I really like the point you've made about the grandmothers turning out to be the most tolerant and actually teaching those young whippersnappers some wisdom! Go, grandmas! And now I should stop using so many exclamation points!

This was obviously a stinker for you, but will you be watching Ring of Fire 2 anyway? I watched about twenty minutes of it before I couldn't stand it any longer, but if you're still an obsessive completist, well, misery loves company, right? ;-)

NoelCT said...

So much of the film hinges on the romance, so had that worked better, I'd absolutely overlook the other stuff and still find myself enjoying the film. Sadly, while Don handles his end well, and there are some nicely written scenes between the two, Julie just doesn't work. Yeah, you're right about the way she drags out telling things to her fiance, and while there are many scenes showing her struggling with mixed emotions and indecision, Ford just isn't a good enough actress to sell those bits and give them a relatable humanity. And I'll admit, half the time I was too distracted by her adorably awful early 90s Venice Beach fashion to tell what else was going on. ;)

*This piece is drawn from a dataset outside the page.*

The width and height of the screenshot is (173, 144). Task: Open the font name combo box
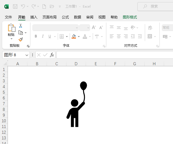(56, 28)
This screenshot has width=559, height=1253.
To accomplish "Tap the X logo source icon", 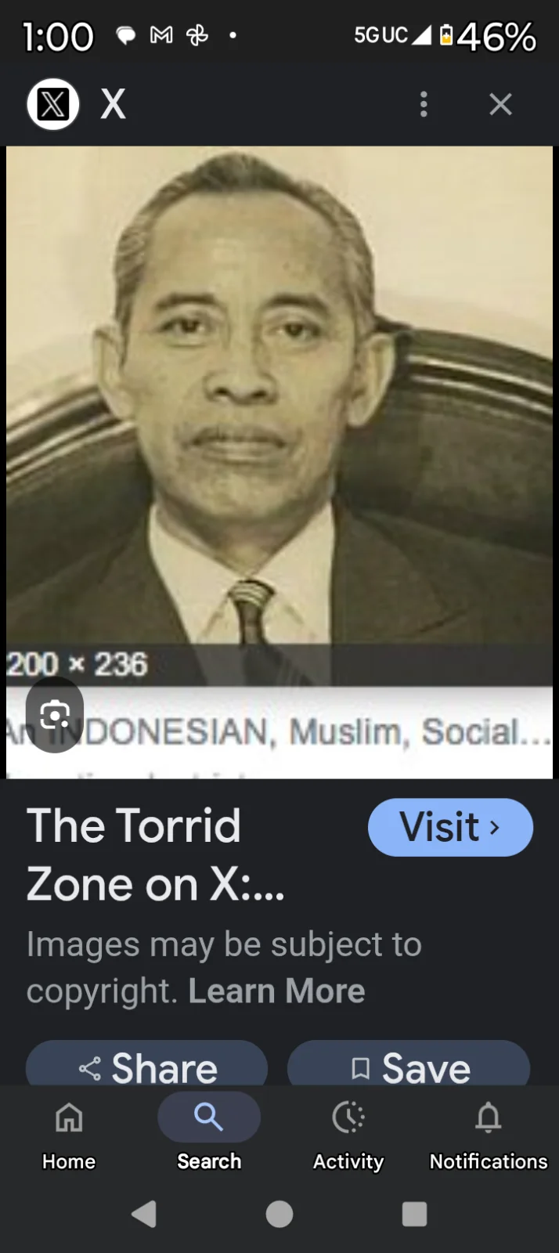I will click(53, 104).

I absolutely know the scenes you're referring to. And that's what I mean by the overall direction in that, you can see in his head Munchkin knows what he's supposed to do, he just doesn't know how to translate that into actual execution. It's like when I try to draw something.

The grandmothers were so awesome! The film really needed a final tag of them sharing a pot of tea. Maybe the film should have ended with them showing up at the arena and dragging everyone out by their ears. :)

I probably will do part 2. I haven't decided how often I'm going to do this (and lord knows I have a track record of unfinished projects), but I am willing to see the whole of Don's career through. Especially since the next one he did was Futurekick. :D

But I'm definitely noticing these films he did for PM Entertainment do not have the level of quality as the stuff he did for Concorde/New Horizon. And I do sadly see that he has a few more done with this same director.

Tony Williams said...

I second Enbrethiliel. Great review!

Back in the 90s, I believe Cinemax was contractually obligated to play at least one Don "The Dragon" Wilson movie per month-and I watched nearly all of them. Unfortunately, they've all sorta blended together into one big, indistinguishable Don "The Dragon" Wilson mass in my mind.

Wilson is by no means the worst of the wannabe martial arts movie stars of the era, but he lacks Van Damme's impressive physical attributes and natural charisma, as well as Steven Segal's ponytail. It's not hard to see why he didn't break through into mainstream success.